| WHAT YOU HAVE TO DO |
Starting from the line in which "This screenshot has width=412, height=491." appears, set down each line exactly through the end of the listing, and nothing else. Leave out pictures.

| DATA EXTRACT |
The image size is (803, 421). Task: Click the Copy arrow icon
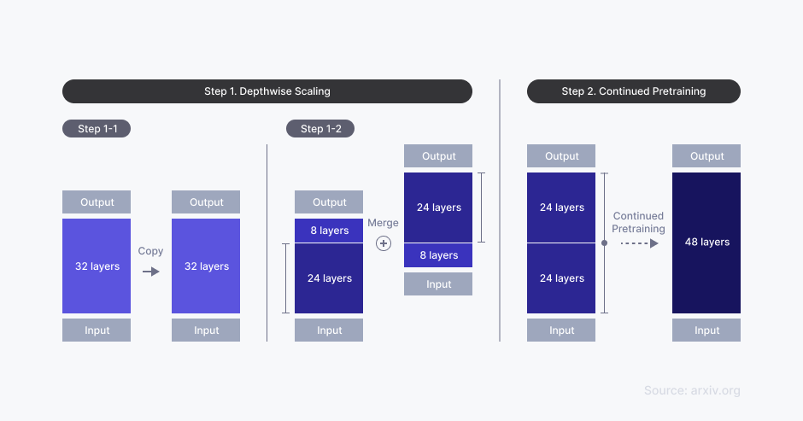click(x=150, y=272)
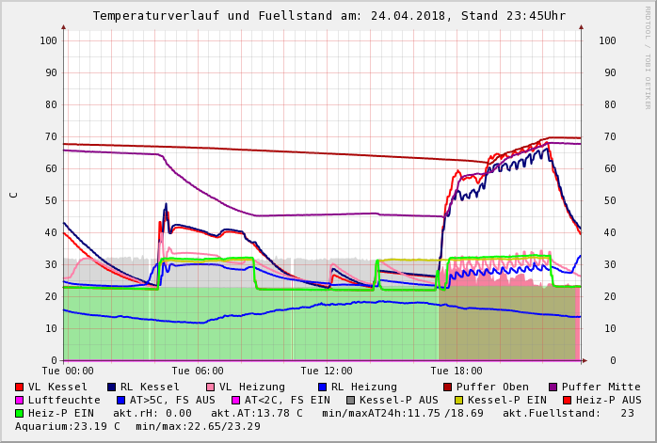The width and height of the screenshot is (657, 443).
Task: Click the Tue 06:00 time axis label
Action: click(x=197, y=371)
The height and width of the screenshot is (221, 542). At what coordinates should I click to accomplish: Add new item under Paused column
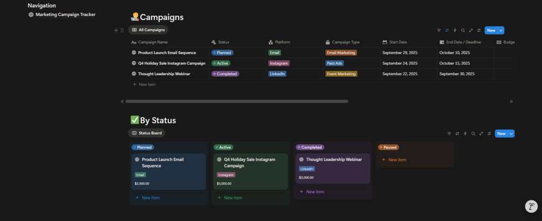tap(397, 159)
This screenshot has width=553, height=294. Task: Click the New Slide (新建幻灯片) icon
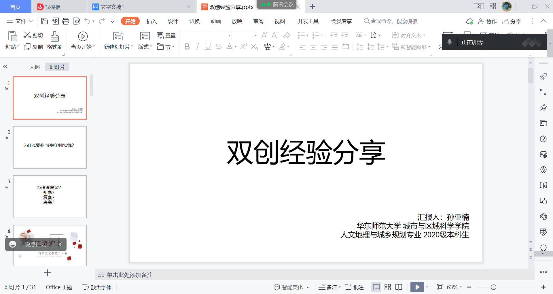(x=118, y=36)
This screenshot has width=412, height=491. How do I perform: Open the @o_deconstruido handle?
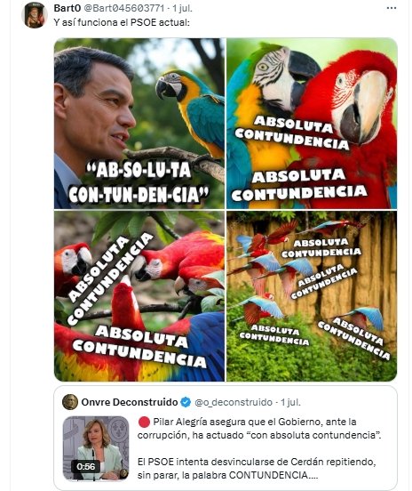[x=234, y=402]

| RESPONSE FOR THIS EXERCISE |
This screenshot has width=412, height=491. How do I perform: Open the @o_deconstruido handle?
[x=234, y=402]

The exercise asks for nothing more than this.